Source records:

****************

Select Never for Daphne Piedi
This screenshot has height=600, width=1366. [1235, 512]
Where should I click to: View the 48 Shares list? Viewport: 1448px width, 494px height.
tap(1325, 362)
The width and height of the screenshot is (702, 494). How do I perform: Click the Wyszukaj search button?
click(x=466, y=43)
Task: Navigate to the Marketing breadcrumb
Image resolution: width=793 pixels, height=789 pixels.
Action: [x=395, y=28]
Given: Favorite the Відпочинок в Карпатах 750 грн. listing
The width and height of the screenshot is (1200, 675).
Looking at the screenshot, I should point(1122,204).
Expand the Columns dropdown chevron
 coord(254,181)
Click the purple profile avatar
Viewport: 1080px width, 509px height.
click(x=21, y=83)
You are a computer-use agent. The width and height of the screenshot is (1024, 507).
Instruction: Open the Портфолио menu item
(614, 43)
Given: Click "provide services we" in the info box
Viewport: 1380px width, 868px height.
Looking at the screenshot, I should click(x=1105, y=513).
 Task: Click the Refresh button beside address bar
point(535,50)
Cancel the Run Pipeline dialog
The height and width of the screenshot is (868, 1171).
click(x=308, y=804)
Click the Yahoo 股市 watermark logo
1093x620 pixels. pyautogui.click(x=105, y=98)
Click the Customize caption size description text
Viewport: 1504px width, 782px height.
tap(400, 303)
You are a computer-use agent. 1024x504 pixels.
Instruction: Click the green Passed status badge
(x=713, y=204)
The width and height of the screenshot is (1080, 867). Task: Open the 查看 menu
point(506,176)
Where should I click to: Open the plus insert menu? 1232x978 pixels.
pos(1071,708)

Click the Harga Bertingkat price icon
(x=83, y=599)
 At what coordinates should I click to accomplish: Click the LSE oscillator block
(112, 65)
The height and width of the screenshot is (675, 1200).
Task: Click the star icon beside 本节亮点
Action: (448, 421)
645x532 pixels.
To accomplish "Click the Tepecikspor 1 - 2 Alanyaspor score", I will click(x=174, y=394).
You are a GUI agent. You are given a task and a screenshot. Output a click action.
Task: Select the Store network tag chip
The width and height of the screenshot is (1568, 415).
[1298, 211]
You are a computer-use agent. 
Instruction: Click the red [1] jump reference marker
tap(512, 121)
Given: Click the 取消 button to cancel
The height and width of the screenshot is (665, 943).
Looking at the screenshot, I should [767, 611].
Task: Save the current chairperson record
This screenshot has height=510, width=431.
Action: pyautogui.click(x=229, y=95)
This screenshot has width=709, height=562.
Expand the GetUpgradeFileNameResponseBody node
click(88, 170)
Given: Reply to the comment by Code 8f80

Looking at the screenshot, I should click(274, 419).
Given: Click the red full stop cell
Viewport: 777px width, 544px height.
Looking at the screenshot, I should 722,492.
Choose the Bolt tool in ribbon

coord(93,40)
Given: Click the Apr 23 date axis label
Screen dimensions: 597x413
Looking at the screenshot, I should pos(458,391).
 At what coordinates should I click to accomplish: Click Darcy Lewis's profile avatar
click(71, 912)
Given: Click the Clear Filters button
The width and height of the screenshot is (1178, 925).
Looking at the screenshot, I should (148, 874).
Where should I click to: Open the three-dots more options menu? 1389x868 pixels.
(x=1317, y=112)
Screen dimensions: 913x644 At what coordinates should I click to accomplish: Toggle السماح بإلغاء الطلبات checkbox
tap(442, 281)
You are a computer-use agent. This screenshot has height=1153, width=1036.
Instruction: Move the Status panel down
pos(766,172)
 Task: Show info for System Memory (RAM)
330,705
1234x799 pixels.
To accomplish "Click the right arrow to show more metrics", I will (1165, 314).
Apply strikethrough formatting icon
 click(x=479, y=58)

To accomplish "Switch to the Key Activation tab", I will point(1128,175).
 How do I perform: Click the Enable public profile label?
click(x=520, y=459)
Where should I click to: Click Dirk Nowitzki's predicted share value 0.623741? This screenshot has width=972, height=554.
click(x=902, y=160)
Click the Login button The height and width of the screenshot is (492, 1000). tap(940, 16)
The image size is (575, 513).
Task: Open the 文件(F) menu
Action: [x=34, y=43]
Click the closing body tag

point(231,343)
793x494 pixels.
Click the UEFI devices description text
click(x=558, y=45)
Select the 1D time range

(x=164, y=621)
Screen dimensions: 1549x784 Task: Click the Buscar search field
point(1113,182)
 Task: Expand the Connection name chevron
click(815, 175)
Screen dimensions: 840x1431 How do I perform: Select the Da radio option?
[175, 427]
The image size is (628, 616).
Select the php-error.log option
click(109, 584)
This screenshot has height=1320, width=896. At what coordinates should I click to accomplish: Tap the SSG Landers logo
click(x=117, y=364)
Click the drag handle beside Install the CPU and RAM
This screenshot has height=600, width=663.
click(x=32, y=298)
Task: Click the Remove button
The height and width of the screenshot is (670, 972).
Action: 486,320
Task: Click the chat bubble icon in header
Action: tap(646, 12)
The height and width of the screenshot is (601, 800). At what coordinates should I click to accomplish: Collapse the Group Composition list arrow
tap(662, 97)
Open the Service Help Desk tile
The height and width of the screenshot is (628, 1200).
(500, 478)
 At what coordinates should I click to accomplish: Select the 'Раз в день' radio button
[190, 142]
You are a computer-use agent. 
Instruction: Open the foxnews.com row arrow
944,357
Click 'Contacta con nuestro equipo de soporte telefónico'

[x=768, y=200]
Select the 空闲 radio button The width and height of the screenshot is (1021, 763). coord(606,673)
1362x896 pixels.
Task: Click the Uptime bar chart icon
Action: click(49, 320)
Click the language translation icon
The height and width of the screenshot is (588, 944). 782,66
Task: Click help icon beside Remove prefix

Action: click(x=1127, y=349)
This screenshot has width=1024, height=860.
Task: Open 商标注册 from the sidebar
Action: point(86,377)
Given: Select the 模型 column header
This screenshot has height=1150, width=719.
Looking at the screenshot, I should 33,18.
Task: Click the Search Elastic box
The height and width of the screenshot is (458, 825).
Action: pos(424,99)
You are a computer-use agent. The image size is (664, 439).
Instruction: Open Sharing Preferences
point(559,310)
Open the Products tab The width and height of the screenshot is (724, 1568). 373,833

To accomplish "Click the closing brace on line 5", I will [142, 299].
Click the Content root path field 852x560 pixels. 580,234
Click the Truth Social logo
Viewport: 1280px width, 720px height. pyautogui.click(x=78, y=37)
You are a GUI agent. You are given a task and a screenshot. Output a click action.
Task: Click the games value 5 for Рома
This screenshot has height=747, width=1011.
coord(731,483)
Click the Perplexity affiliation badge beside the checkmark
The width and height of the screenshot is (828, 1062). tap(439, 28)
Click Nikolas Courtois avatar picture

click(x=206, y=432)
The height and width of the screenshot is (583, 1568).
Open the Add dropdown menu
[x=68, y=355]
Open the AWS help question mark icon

****************

**WORK TO COMPLETE**: Transcribe, in full, each record that appears above.

**RESULT FOR THIS TASK**:
Select Never for Daphne Piedi
This screenshot has height=600, width=1366. [1235, 512]
Where should I click to: View the 48 Shares list? Viewport: 1448px width, 494px height.
tap(1325, 362)
The width and height of the screenshot is (702, 494). How do I perform: Click the Wyszukaj search button?
click(x=466, y=43)
Task: Navigate to the Marketing breadcrumb
Image resolution: width=793 pixels, height=789 pixels.
Action: [x=395, y=28]
Given: Favorite the Відпочинок в Карпатах 750 грн. listing
The width and height of the screenshot is (1200, 675).
Looking at the screenshot, I should point(1122,204).
Expand the Columns dropdown chevron
 coord(254,181)
Click the purple profile avatar
Viewport: 1080px width, 509px height.
click(x=21, y=83)
You are a computer-use agent. The width and height of the screenshot is (1024, 507).
Instruction: Open the Портфолио menu item
(614, 43)
Given: Click "provide services we" in the info box
Viewport: 1380px width, 868px height.
Looking at the screenshot, I should click(x=1105, y=513).
 Task: Click the Refresh button beside address bar
point(535,50)
Cancel the Run Pipeline dialog
The height and width of the screenshot is (868, 1171).
click(x=308, y=804)
Click the Yahoo 股市 watermark logo
1093x620 pixels. pyautogui.click(x=105, y=98)
Click the Customize caption size description text
Viewport: 1504px width, 782px height.
tap(400, 303)
You are a computer-use agent. 1024x504 pixels.
Instruction: Click the green Passed status badge
(x=713, y=204)
The width and height of the screenshot is (1080, 867). Task: Open the 查看 menu
point(506,176)
Where should I click to: Open the plus insert menu? 1232x978 pixels.
pos(1071,708)

Click the Harga Bertingkat price icon
(x=83, y=599)
 At what coordinates should I click to accomplish: Click the LSE oscillator block
(112, 65)
The height and width of the screenshot is (675, 1200).
Task: Click the star icon beside 本节亮点
Action: (448, 421)
645x532 pixels.
To accomplish "Click the Tepecikspor 1 - 2 Alanyaspor score", I will click(x=174, y=394).
You are a GUI agent. You are given a task and a screenshot. Output a click action.
Task: Select the Store network tag chip
The width and height of the screenshot is (1568, 415).
[1298, 211]
You are a computer-use agent. 
Instruction: Click the red [1] jump reference marker
tap(512, 121)
Given: Click the 取消 button to cancel
The height and width of the screenshot is (665, 943).
Looking at the screenshot, I should [767, 611].
Task: Save the current chairperson record
This screenshot has height=510, width=431.
Action: pyautogui.click(x=229, y=95)
This screenshot has width=709, height=562.
Expand the GetUpgradeFileNameResponseBody node
click(88, 170)
Given: Reply to the comment by Code 8f80

Looking at the screenshot, I should click(274, 419).
Given: Click the red full stop cell
Viewport: 777px width, 544px height.
Looking at the screenshot, I should 722,492.
Choose the Bolt tool in ribbon

coord(93,40)
Given: Click the Apr 23 date axis label
Screen dimensions: 597x413
Looking at the screenshot, I should pos(458,391).
 At what coordinates should I click to accomplish: Click Darcy Lewis's profile avatar
click(71, 912)
Given: Click the Clear Filters button
The width and height of the screenshot is (1178, 925).
Looking at the screenshot, I should (148, 874).
Where should I click to: Open the three-dots more options menu? 1389x868 pixels.
(x=1317, y=112)
Screen dimensions: 913x644 At what coordinates should I click to accomplish: Toggle السماح بإلغاء الطلبات checkbox
tap(442, 281)
You are a computer-use agent. This screenshot has height=1153, width=1036.
Instruction: Move the Status panel down
pos(766,172)
 Task: Show info for System Memory (RAM)
330,705
1234x799 pixels.
To accomplish "Click the right arrow to show more metrics", I will (1165, 314).
Apply strikethrough formatting icon
 click(x=479, y=58)

To accomplish "Switch to the Key Activation tab", I will point(1128,175).
 How do I perform: Click the Enable public profile label?
click(x=520, y=459)
Where should I click to: Click Dirk Nowitzki's predicted share value 0.623741? This screenshot has width=972, height=554.
click(x=902, y=160)
Click the Login button The height and width of the screenshot is (492, 1000). tap(940, 16)
The image size is (575, 513).
Task: Open the 文件(F) menu
Action: [x=34, y=43]
Click the closing body tag

point(231,343)
793x494 pixels.
Click the UEFI devices description text
click(x=558, y=45)
Select the 1D time range

(x=164, y=621)
Screen dimensions: 1549x784 Task: Click the Buscar search field
point(1113,182)
 Task: Expand the Connection name chevron
click(815, 175)
Screen dimensions: 840x1431 How do I perform: Select the Da radio option?
[175, 427]
The image size is (628, 616).
Select the php-error.log option
click(109, 584)
This screenshot has height=1320, width=896. At what coordinates should I click to accomplish: Tap the SSG Landers logo
click(x=117, y=364)
Click the drag handle beside Install the CPU and RAM
This screenshot has height=600, width=663.
click(x=32, y=298)
Task: Click the Remove button
The height and width of the screenshot is (670, 972).
Action: 486,320
Task: Click the chat bubble icon in header
Action: tap(646, 12)
The height and width of the screenshot is (601, 800). At what coordinates should I click to accomplish: Collapse the Group Composition list arrow
tap(662, 97)
Open the Service Help Desk tile
The height and width of the screenshot is (628, 1200).
(500, 478)
 At what coordinates should I click to accomplish: Select the 'Раз в день' radio button
[190, 142]
You are a computer-use agent. 
Instruction: Open the foxnews.com row arrow
944,357
Click 'Contacta con nuestro equipo de soporte telefónico'

[x=768, y=200]
Select the 空闲 radio button The width and height of the screenshot is (1021, 763). coord(606,673)
1362x896 pixels.
Task: Click the Uptime bar chart icon
Action: click(49, 320)
Click the language translation icon
The height and width of the screenshot is (588, 944). 782,66
Task: Click help icon beside Remove prefix

Action: click(x=1127, y=349)
This screenshot has width=1024, height=860.
Task: Open 商标注册 from the sidebar
Action: point(86,377)
Given: Select the 模型 column header
This screenshot has height=1150, width=719.
Looking at the screenshot, I should 33,18.
Task: Click the Search Elastic box
The height and width of the screenshot is (458, 825).
Action: pos(424,99)
You are a computer-use agent. The image size is (664, 439).
Instruction: Open Sharing Preferences
point(559,310)
Open the Products tab The width and height of the screenshot is (724, 1568). 373,833

To accomplish "Click the closing brace on line 5", I will [142, 299].
Click the Content root path field 852x560 pixels. 580,234
Click the Truth Social logo
Viewport: 1280px width, 720px height. pyautogui.click(x=78, y=37)
You are a GUI agent. You are given a task and a screenshot. Output a click action.
Task: Click the games value 5 for Рома
This screenshot has height=747, width=1011.
coord(731,483)
Click the Perplexity affiliation badge beside the checkmark
The width and height of the screenshot is (828, 1062). tap(439, 28)
Click Nikolas Courtois avatar picture

click(x=206, y=432)
The height and width of the screenshot is (583, 1568).
Open the Add dropdown menu
[x=68, y=355]
Open the AWS help question mark icon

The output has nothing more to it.